I'm able to run my script on my own desktop (outside the Amazon EC2 instance) and scrape the links without any problems.
However, when I run the same script in my Amazon EC2 instance, I get the following error:
Unhandled rejection RequestError: Error: socket hang up
at new RequestError (/home/ec2-user/node_modules/request-promise-core/lib/errors.js:14:15)
at Request.plumbing.callback (/home/ec2-user/node_modules/request-promise-core/lib/plumbing.js:87:29)
at Request.RP$callback [as _callback] (/home/ec2-user/node_modules/request-promise-core/lib/plumbing.js:46:31)
at self.callback (/home/ec2-user/node_modules/request/request.js:186:22)
at emitOne (events.js:96:13)
at Request.emit (events.js:188:7)
at Request.onRequestError (/home/ec2-user/node_modules/request/request.js:845:8)
at emitOne (events.js:96:13)
at ClientRequest.emit (events.js:188:7)
at TLSSocket.socketOnEnd (_http_client.js:346:9)
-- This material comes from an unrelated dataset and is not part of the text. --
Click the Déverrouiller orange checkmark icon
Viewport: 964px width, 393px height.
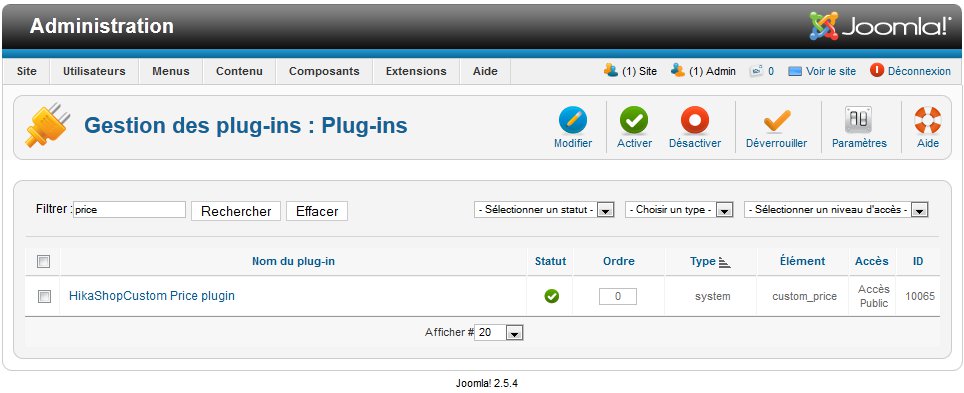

Does this have something to do with my AWS security group settings? Currently, outbound traffic is configured to 'All Traffic' with destination 0.0.0.0/0, while inbound traffic is only set to the following configuration: SSH, TCP, Port 20, my own IP address. Should I be adding another rule for inbound traffic?
Alternatively, could this have something to do with my instance size? I'm currently using a micro instance that is free under AWS.
Or finally, could it be the case that the website has blocked access from AWS instances?